HONOLULU — The Hawai‘i Meth Project announced Friday that Joe Perez has joined the organization as its new executive director.
He succeeds Founding Director Cindy Adams who has served since its launch in June 2009.
The Hawai‘i Meth Project is a non-profit organization that implements a range of advertising and community action programs to reduce methamphetamine use in the state. Perez will be responsible for driving the project’s strategic direction, community outreach and education, fund development efforts, and business operations.
“Having spent my career as an educator and in public service, I’ve seen, first-hand, the challenges of trying to address the collateral damage caused by meth addiction,” Perez said in a news release.
“I look forward to working with the Hawai‘i Meth Project and the local community to address the issue, up-front, through prevention so we do not have to bear the staggering human and financial cost of the downstream effects. We have the opportunity to build on the success of the Project over the past two years and take the program to the next level.”

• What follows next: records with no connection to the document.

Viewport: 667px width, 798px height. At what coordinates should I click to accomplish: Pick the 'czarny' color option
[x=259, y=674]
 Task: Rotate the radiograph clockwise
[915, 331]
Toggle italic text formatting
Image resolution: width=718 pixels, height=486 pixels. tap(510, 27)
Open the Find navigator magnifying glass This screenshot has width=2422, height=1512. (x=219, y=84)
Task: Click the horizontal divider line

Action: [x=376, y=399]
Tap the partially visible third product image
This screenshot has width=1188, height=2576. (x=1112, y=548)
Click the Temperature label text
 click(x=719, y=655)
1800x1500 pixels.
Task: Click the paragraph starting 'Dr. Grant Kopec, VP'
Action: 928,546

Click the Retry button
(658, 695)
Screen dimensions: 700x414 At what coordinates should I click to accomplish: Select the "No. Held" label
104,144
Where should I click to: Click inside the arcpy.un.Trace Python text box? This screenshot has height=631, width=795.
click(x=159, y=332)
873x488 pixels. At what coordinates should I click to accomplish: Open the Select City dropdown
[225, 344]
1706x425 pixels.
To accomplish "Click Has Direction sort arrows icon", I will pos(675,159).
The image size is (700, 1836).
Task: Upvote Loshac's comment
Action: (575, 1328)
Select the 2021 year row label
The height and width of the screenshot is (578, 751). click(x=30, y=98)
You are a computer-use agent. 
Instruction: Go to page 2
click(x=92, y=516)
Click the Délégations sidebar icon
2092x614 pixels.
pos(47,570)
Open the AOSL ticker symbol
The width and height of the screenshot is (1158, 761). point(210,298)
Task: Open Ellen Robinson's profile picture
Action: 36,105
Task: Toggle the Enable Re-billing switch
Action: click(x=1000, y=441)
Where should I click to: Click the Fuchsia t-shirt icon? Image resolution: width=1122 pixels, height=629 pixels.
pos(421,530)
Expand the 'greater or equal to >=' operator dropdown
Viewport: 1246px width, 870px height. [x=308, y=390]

Born and raised in Hawai‘i, Perez most recently served as Public Information Officer for the Hawai‘i Department of Human Services. A former educator, Perez’s career path led him to numerous leadership roles in the education field in Los Angeles, including Head of The Country School, an independent school serving pre-kindergarten through 8th grade students.
Prior to that Perez developed human service and educational programs with New Visions Foundation, a nonprofit focused on finding innovative ways to provide a wide range of learning-based programs to underserved urban youth.
Perez received a bachelor’s degree in government from Harvard University in Cambridge, Mass. He currently serves as a member of the board of advisors for The Country School in Valley Village, California and Films by Youth Inside in Los Angeles.
The Hawai‘i Meth Project (www.hawaiimethproject.org) is affiliated with the Meth Project, a national non-profit organization headquartered in Palo Alto, Calif., aimed at significantly reducing meth use through public service messaging, public policy, and community outreach.
“We are grateful to Cindy, who was pivotal to the successful launch of the Hawai‘i Meth Project,” said Mark de Reus, chairman of the Board for the Hawai‘i Meth Project. “On behalf of the Board and Advisory Council, I would like to extend our deepest appreciation to Cindy for her dedication and work to prevent Meth use.
“The Hawai‘i Meth Project has had a substantial impact in two years and we are fortunate to have Joe’s leadership and experience to continue this vitally important work,” he added.